I also feel like you still have to fight everywhere you go to assert that this level of commitment is legitimate in your life. It’s not like you get married once and then... everywhere you go people are happy for you. No. Everywhere you go, or a lot of places you go, especially if you travel as I intend to, there’s this kind of [calculation]: ‘Is it safe to talk to this person? Will they understand?’
I don’t want to get into an argument or have to defend anything. It becomes complicated and it’s not simple. And it grieves me. I just want it to be simple. I really do.
Sometimes I find myself imagining what it would be like to have a ‘beard,’ to do an arrangement. That’s something I’ve thought about actually for a long time, probably 7 or 8 years at this point, that maybe that’s a real possibility that I have to look into in order to be able to go to Nigeria and feel safe and not constantly be explaining something and dealing with the gossip and this and that. [It's also about] getting to have experiences that I won’t get to have otherwise. So that’s something I think about.

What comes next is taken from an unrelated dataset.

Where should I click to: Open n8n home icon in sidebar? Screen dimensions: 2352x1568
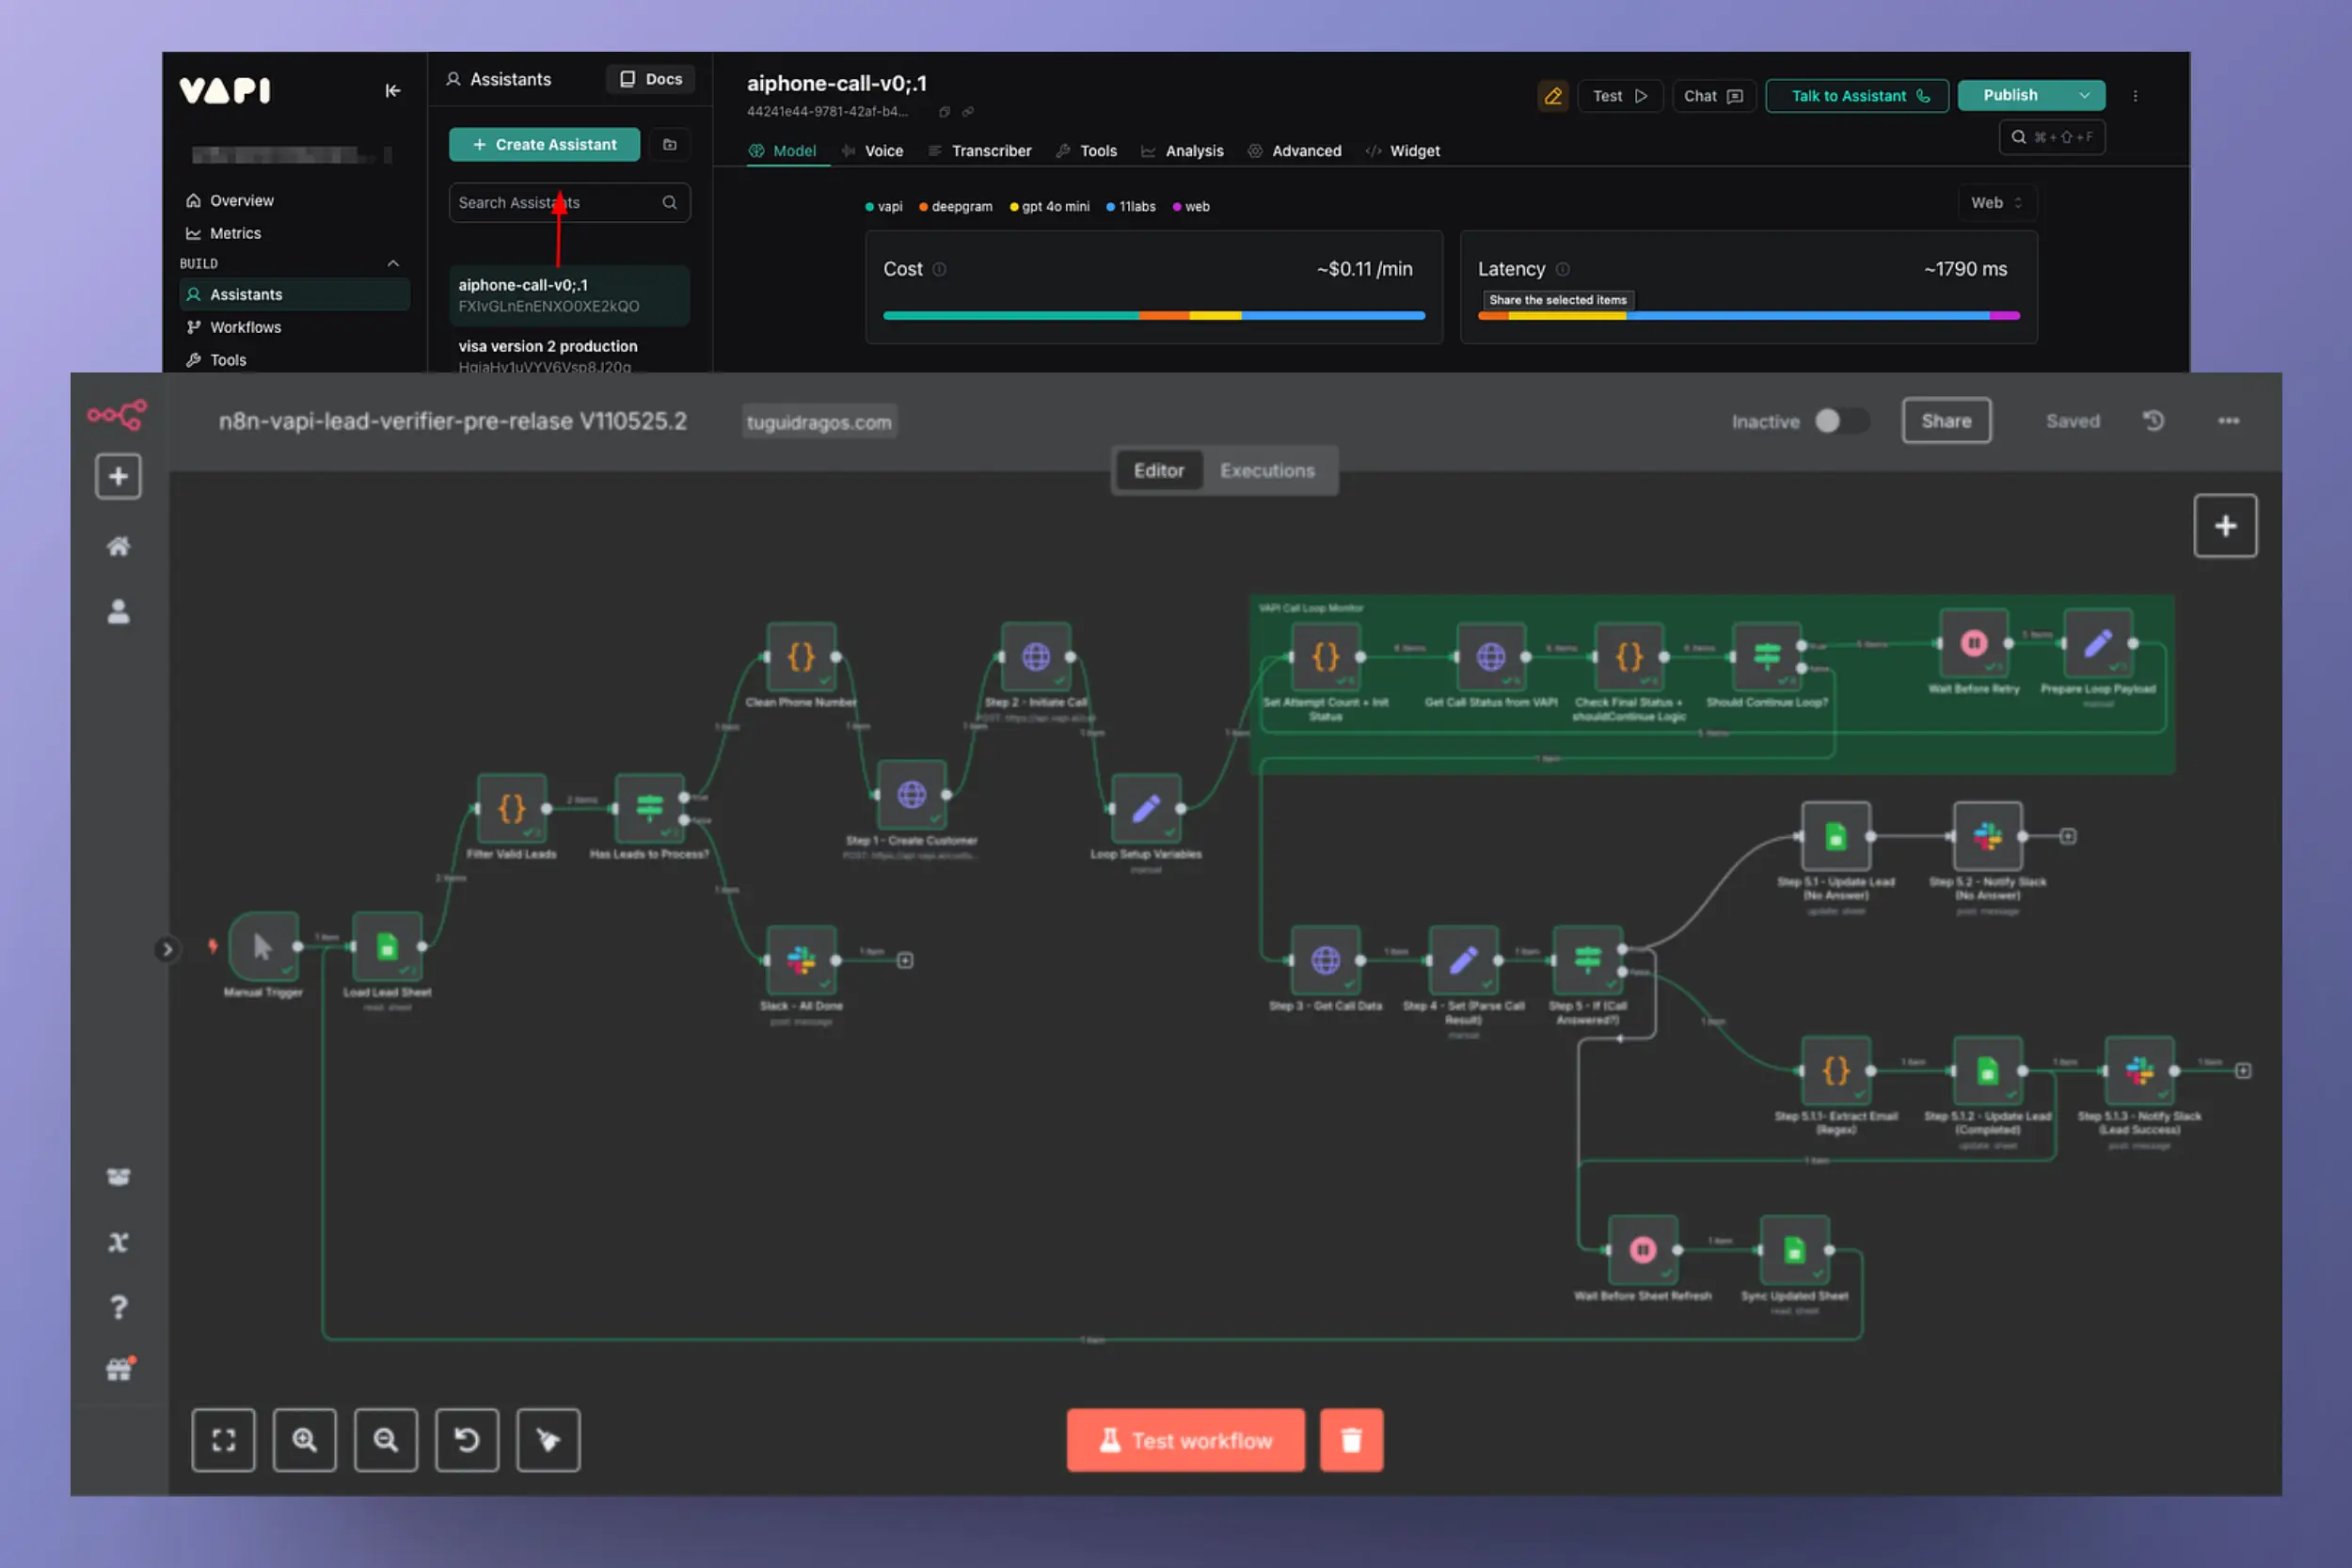coord(118,546)
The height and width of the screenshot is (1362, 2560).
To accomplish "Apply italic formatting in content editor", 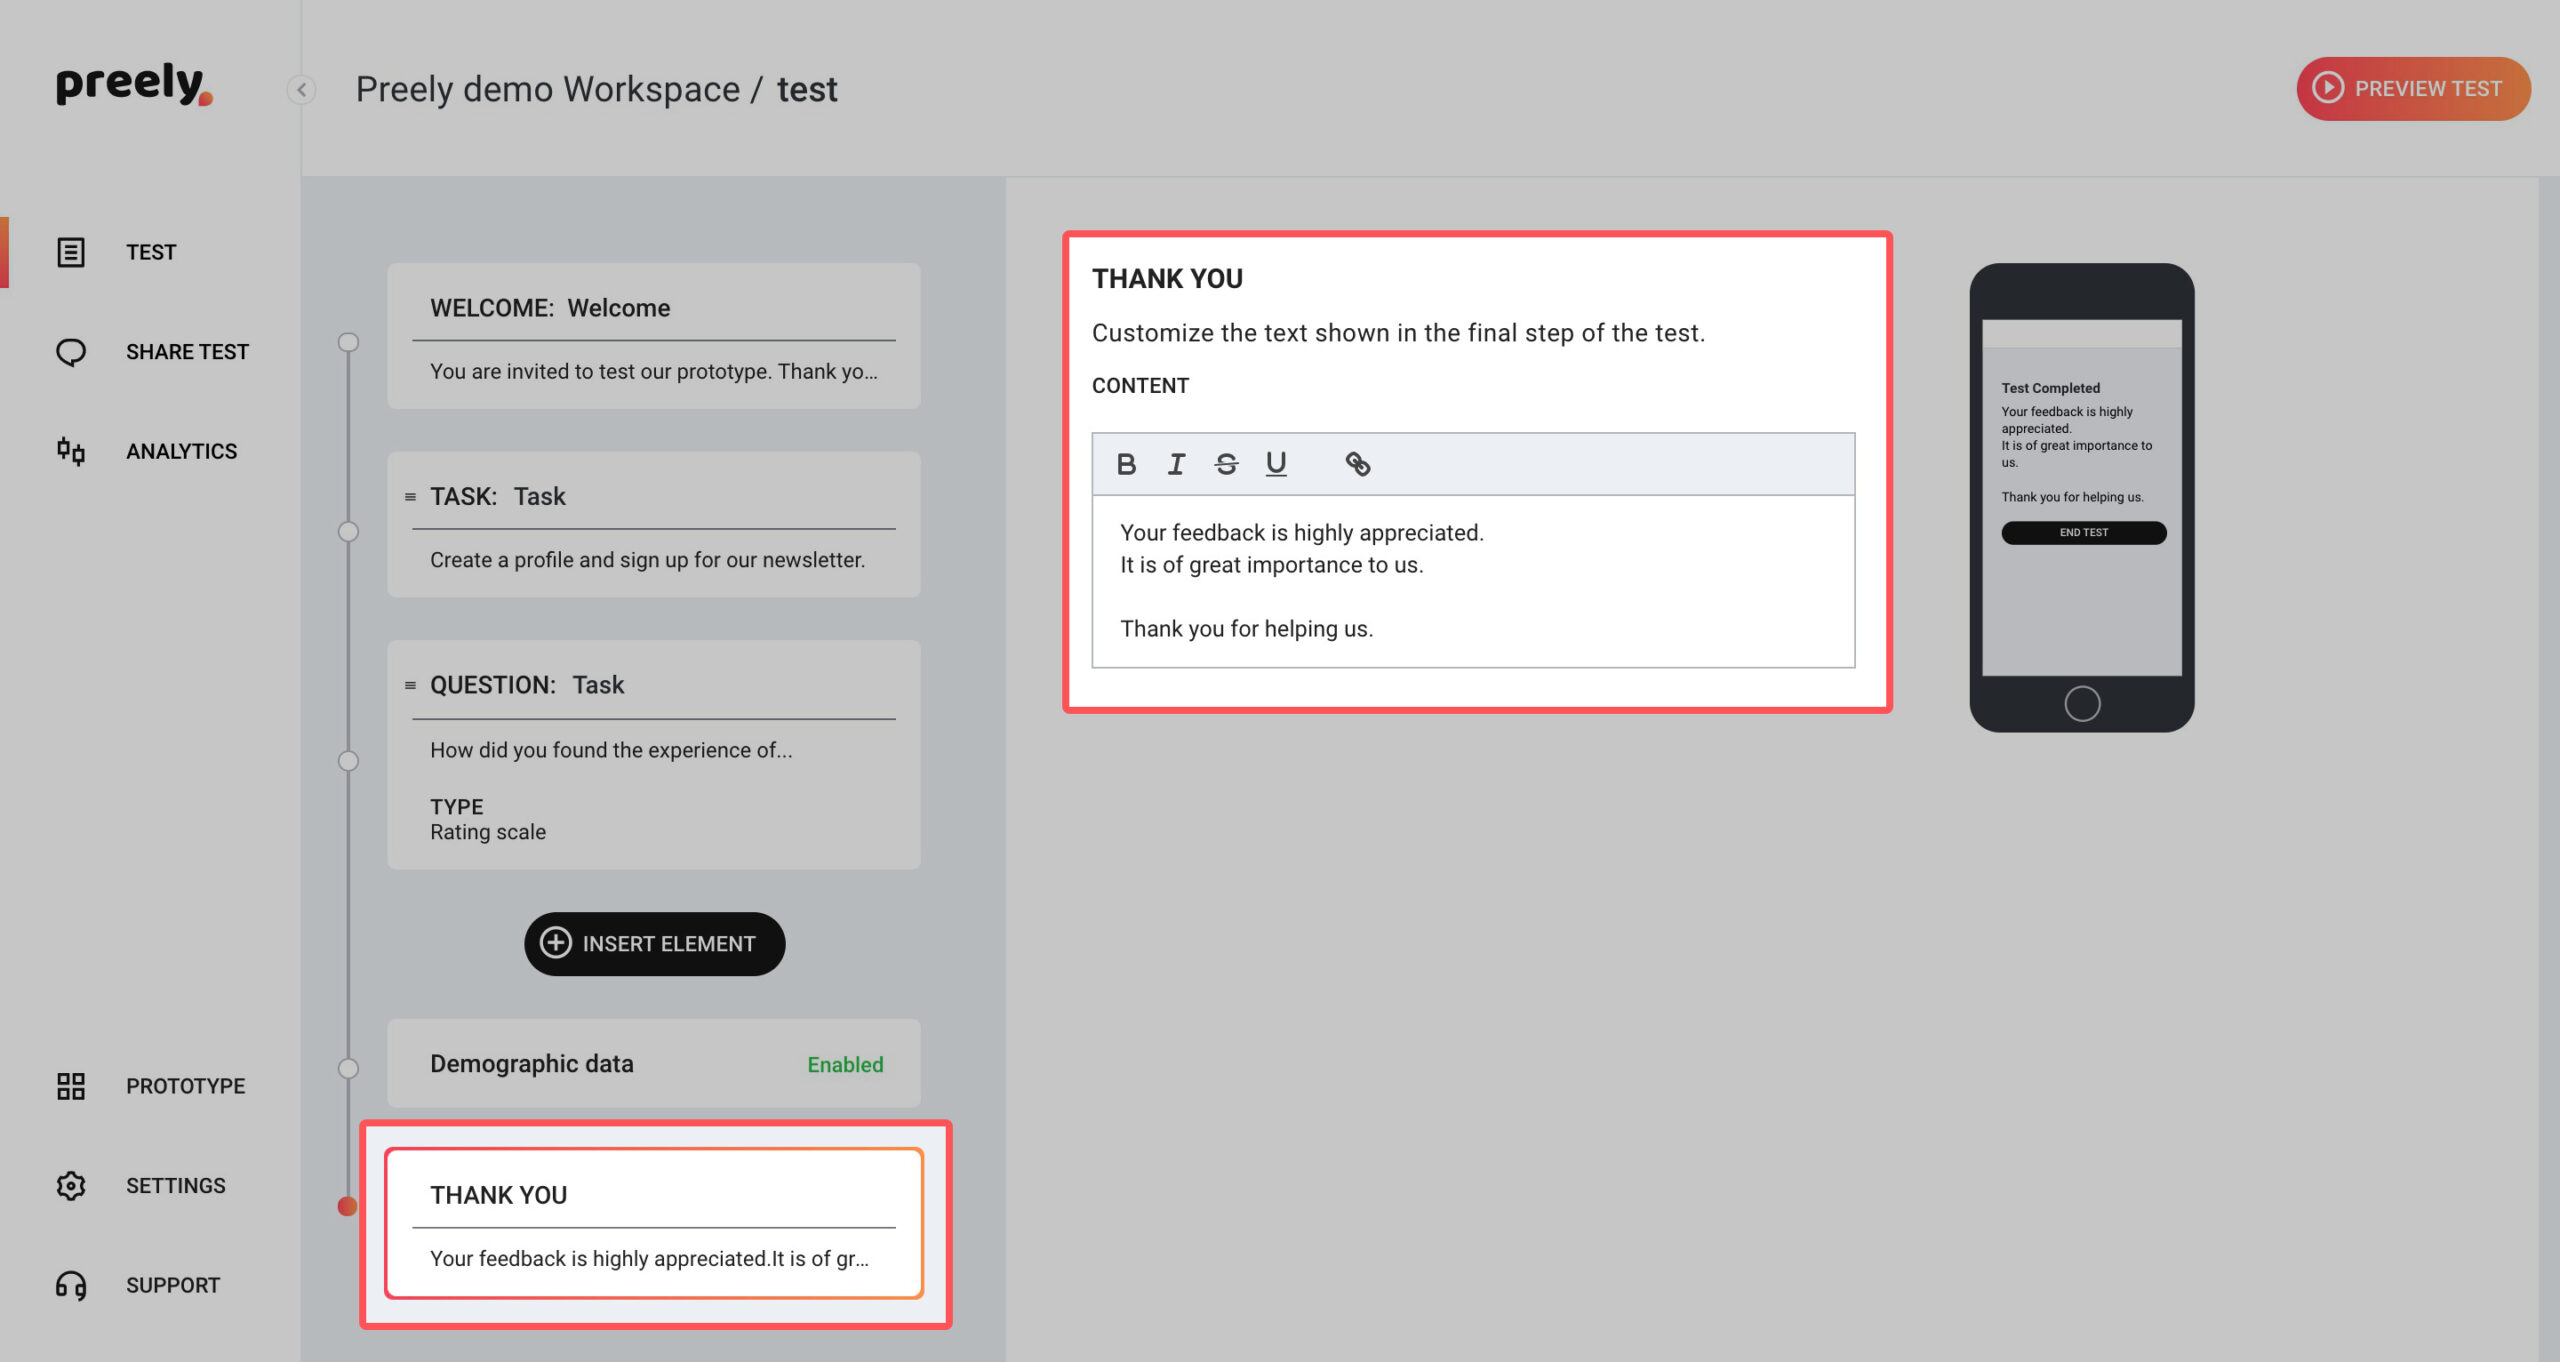I will [x=1176, y=464].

I feel like it would make a lot of things easier for me, as somebody who lives in a non-American context. But I’m like, “God, how would this work actually?” The funny thing is, a few months ago, I wasn’t even thinking about it. And I feel like God just dropped somebody into my lap, you know? We started talking and it actually felt like encouragement. So, I don’t know what will happen with that but we’ll see.
I’m pretty much moving in the direction of taking on spiritual leadership. My target is queer folks who feel like they’ve been sort of forced out of the faith, and holding space for them to re-engage safely and in a loving way that helps them feel supported to come as close—or not—as they want to. So that they have a choice about it.
Just last night, actually, we hosted a fast-break meal, and a couple of people came who have really gone away from Islam in the last few years of their lives and felt like they couldn’t engage, or that there was an incompatibility or something. And before they left, I was able to invite them to pray. It was an invitation, and they took it. And to see the impact that that made on them to be able to try something, and not to remember 100% this or that, but to have the space to do that and to re-engage. The result is that now they want to hang out and go over prayer stuff. And that’s cool. That’s great. I want people to feel like they can do that, you know?
So as I step into this spiritual leadership, not all the people I interact with are going to be queer Muslims. [I intend to] hold in myself such a level of lovingness and compassion that I’m able to withstand or bat away whatever freak-out they may have when they realize that I’m not heterosexual.
There’s so much enculturation with the ways that we’re engrained with homophobia. I feel like all of us are walking around with it, and it comes up sometimes—for some more than others. I want to be really able to hold that in terms of my own inner spaciousness, to be gracious even with that as I take on leadership.
The last thing I want to say is that I want ease.
I don’t like fights and fighting and this energy of grittiness. But I do understand that part of my role is to be a warrior, a warrior with the most loving of intentions and the most loving of motivations. I want ease in my own life and I want ease for others in having full access in their relationship with God and to live as they are called to.
We all have a calling and we all have a purpose, and I just want to be somebody who is facilitating space for people to do that and to have that, and to do so peacefully—or at least not with more struggle than whatever their path itself calls up and requires.
That’s my commitment.
***
This text is condensed and edited from a conversation Terna recorded on Sunday, July 14, 2013, in Pennsylvania.